One of those premium features is clipboard history support. Just type “clip” in your Alfred bar to bring up all your recent clipboard items, where you can choose the one you’d like to set as active in your clipboard again and it’ll also automatically get pasted to any active text boxes. In addition, it has a snippet feature that goes along with the clipboard one, and behaves pretty similarly.

Price: £15 – ~$23

Requires: Mac OS X 10.6 or later

Developer: Running With Crayons

Unclutter

Unclutter does exactly what it says: it provides a drawer for you to keep notes and files and avoid being disorganized. It also provides a quick way of checking out and modifying what’s currently in your clipboard, be it an image, file path or just text.

Price: $4.99

Requires: OS X 10.7 or later, 64-bit processor

Developer: Software Ambience Corp.

Conclusion

There’s certainly no shortage of apps that keep a history of your clipboard’s contents. You can easily find a prefectly functional free alternative like ClipMenu, or if you’d like to enjoy a few more premium features, there are some reasonably priced alternatives such as CopyLess, Collective or even the Alfred Powerpack.

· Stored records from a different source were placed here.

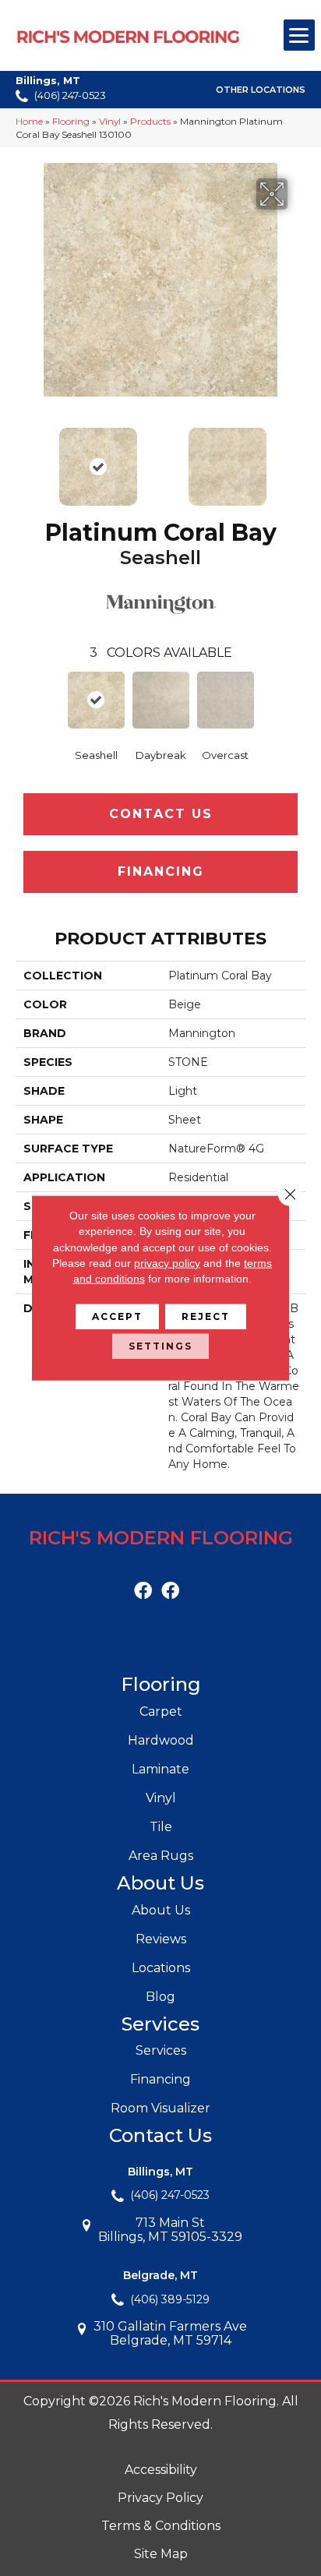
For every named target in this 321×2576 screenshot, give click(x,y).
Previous (23, 459)
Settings (160, 1346)
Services (161, 2050)
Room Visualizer (160, 2108)
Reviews (161, 1939)
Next (297, 459)
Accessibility (161, 2469)
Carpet (160, 1711)
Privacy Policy (160, 2497)
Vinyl (110, 121)
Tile (161, 1826)
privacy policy (167, 1263)
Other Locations (260, 89)
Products (150, 121)
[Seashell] (96, 700)
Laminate (160, 1769)
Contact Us (161, 813)
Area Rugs (161, 1855)
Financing (161, 871)
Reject (206, 1316)
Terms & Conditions (160, 2525)
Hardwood (161, 1740)
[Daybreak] (161, 700)
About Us (161, 1910)
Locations (161, 1967)
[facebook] (143, 1591)
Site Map (161, 2553)
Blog (160, 1996)
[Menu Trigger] (299, 35)
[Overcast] (225, 700)
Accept (117, 1316)
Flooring (71, 121)
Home (29, 121)
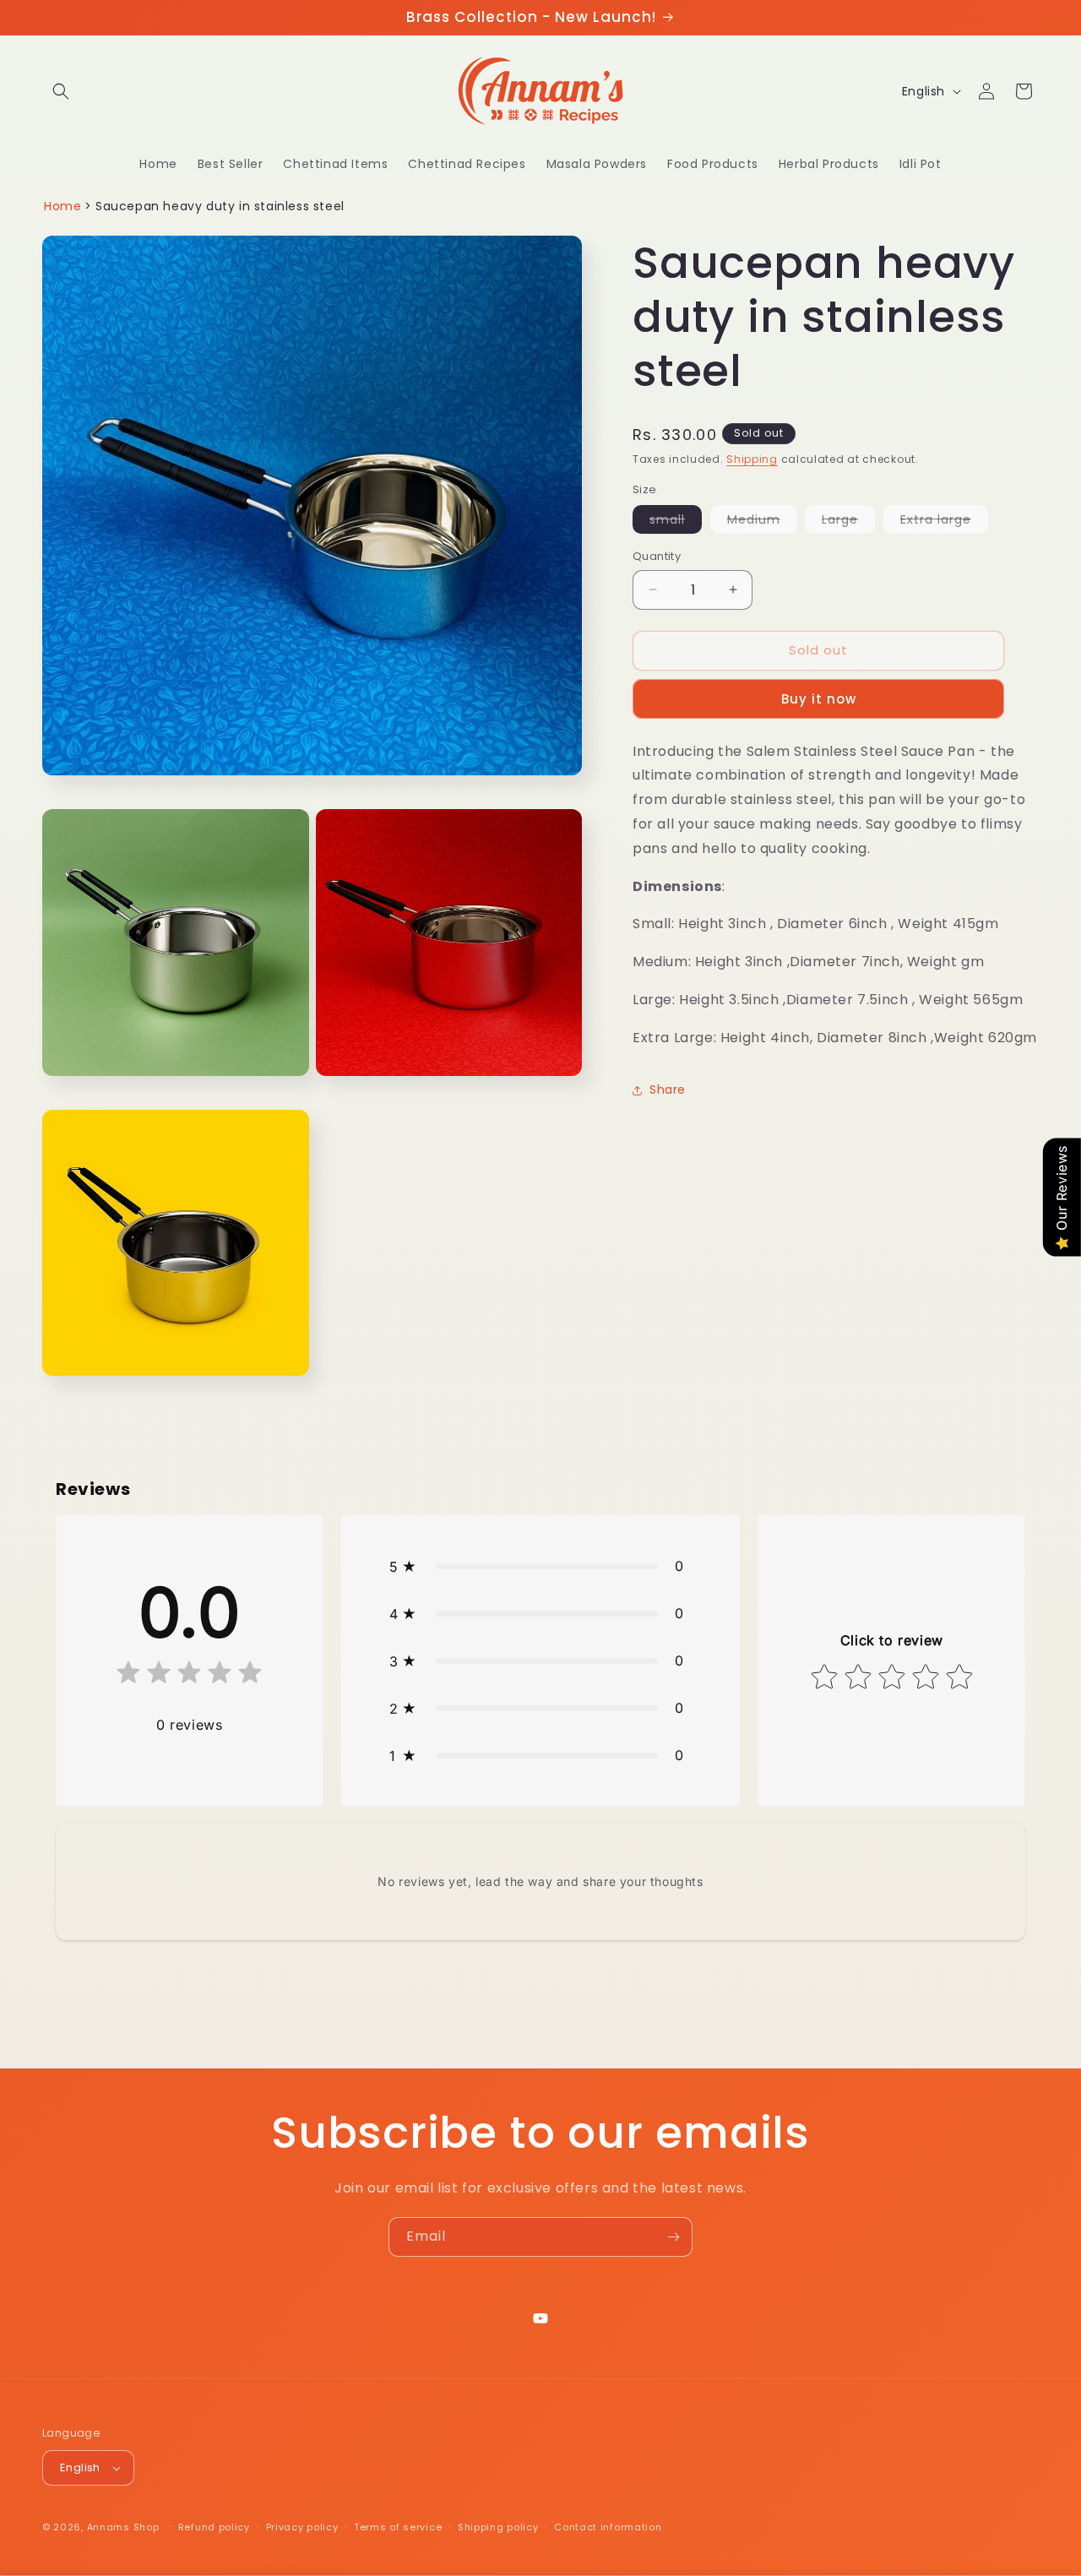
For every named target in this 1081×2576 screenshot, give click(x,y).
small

With today’s roundup we wanted to expand on our previous clipboard roundup and show you some of our favorite newer alternatives for improving the clipboard. But what do you use? Do you have any recommendations you’d like to throw out? Let us know in the comment section below!


  • sadhuram roura

    Quicksilver has a clipboard plugin as well which works flawlessly. Can all this apps be disabled in certain applications? Quicksilver does. For instance I have it disabled in apps such as 1Password or keychain Acces so people cannot get my passwords from clipboard history. I think that’s a really importan feature for obvious security reasons.

  • Muratcan Şimşek

    This is quite old but the best I think: http://jumpcut.sourceforge.net/

  • Craig Reville

    After paying for Alfred2 I was pretty optimistic but erm, you really don’t need much else, tons of features and room to grow, although textscrub is pretty nice.

  • Michael Bowman

    I bought a couple of clipboard apps recently since I found some current studies demanded much better re-use of content I’d grabbed. I settled on CopyLess and have found it to excellent for my needs: I can turn on paste-formatting free by default, see what’s stored and it doesn’t get too intrusive on display. I bought another (has an icon like a set of traffic lights? Can’t remember it’s name.) Awful! Big intrusive display, couldn’t work out it’s paradigm (though it was probably impressive since it cost twice as much) and it got ditched in a day.